### WHAT THE TASK REQUIRES
Reproduce only the lines that run from the line with "Privacy Policy (133, 2427)" to the last line of the material, both ends included, exactly as they appear.

### LISTED ENTRIES
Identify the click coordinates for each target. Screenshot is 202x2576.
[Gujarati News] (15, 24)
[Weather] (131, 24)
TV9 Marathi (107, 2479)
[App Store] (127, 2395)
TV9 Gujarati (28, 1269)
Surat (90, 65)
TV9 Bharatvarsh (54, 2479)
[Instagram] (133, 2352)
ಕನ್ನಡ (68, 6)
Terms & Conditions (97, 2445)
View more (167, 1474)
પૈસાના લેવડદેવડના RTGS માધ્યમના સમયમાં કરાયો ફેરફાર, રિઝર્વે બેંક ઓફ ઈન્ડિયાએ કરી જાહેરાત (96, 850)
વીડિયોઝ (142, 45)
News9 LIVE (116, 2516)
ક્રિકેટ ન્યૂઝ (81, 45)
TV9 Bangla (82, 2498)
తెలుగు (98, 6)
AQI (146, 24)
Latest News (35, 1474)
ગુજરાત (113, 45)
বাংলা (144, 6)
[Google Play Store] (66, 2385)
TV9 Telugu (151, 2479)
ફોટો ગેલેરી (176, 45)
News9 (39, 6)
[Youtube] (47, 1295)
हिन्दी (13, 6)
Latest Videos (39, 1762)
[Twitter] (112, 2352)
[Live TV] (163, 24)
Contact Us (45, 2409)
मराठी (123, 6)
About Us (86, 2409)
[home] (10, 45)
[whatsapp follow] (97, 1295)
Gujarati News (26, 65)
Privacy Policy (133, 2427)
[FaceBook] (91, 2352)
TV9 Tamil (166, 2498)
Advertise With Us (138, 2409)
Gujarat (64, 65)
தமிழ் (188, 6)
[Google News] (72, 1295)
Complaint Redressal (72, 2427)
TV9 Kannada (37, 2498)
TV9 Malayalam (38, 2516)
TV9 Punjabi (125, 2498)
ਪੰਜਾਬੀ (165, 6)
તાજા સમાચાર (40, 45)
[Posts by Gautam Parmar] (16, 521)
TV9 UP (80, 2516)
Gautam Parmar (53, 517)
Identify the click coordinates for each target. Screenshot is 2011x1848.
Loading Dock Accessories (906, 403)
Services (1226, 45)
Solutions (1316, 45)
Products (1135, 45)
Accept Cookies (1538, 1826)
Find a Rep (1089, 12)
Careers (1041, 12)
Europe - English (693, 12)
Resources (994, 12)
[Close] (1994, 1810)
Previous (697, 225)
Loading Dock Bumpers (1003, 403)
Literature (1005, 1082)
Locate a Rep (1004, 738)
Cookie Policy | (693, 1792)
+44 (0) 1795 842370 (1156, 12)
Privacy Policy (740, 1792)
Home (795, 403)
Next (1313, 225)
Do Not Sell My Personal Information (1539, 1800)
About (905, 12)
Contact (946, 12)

### OUTPUT FOR THIS TASK
Privacy Policy (133, 2427)
[FaceBook] (91, 2352)
TV9 Tamil (166, 2498)
Advertise With Us (138, 2409)
Gujarat (64, 65)
தமிழ் (188, 6)
[Google News] (72, 1295)
Complaint Redressal (72, 2427)
TV9 Kannada (37, 2498)
TV9 Malayalam (38, 2516)
TV9 Punjabi (125, 2498)
ਪੰਜਾਬੀ (165, 6)
તાજા સમાચાર (40, 45)
[Posts by Gautam Parmar] (16, 521)
TV9 UP (80, 2516)
Gautam Parmar (53, 517)
Identify the click coordinates for each target. Screenshot is 2011x1848.
Loading Dock Accessories (906, 403)
Services (1226, 45)
Solutions (1316, 45)
Products (1135, 45)
Accept Cookies (1538, 1826)
Find a Rep (1089, 12)
Careers (1041, 12)
Europe - English (693, 12)
Resources (994, 12)
[Close] (1994, 1810)
Previous (697, 225)
Loading Dock Bumpers (1003, 403)
Literature (1005, 1082)
Locate a Rep (1004, 738)
Cookie Policy | (693, 1792)
+44 (0) 1795 842370 (1156, 12)
Privacy Policy (740, 1792)
Home (795, 403)
Next (1313, 225)
Do Not Sell My Personal Information (1539, 1800)
About (905, 12)
Contact (946, 12)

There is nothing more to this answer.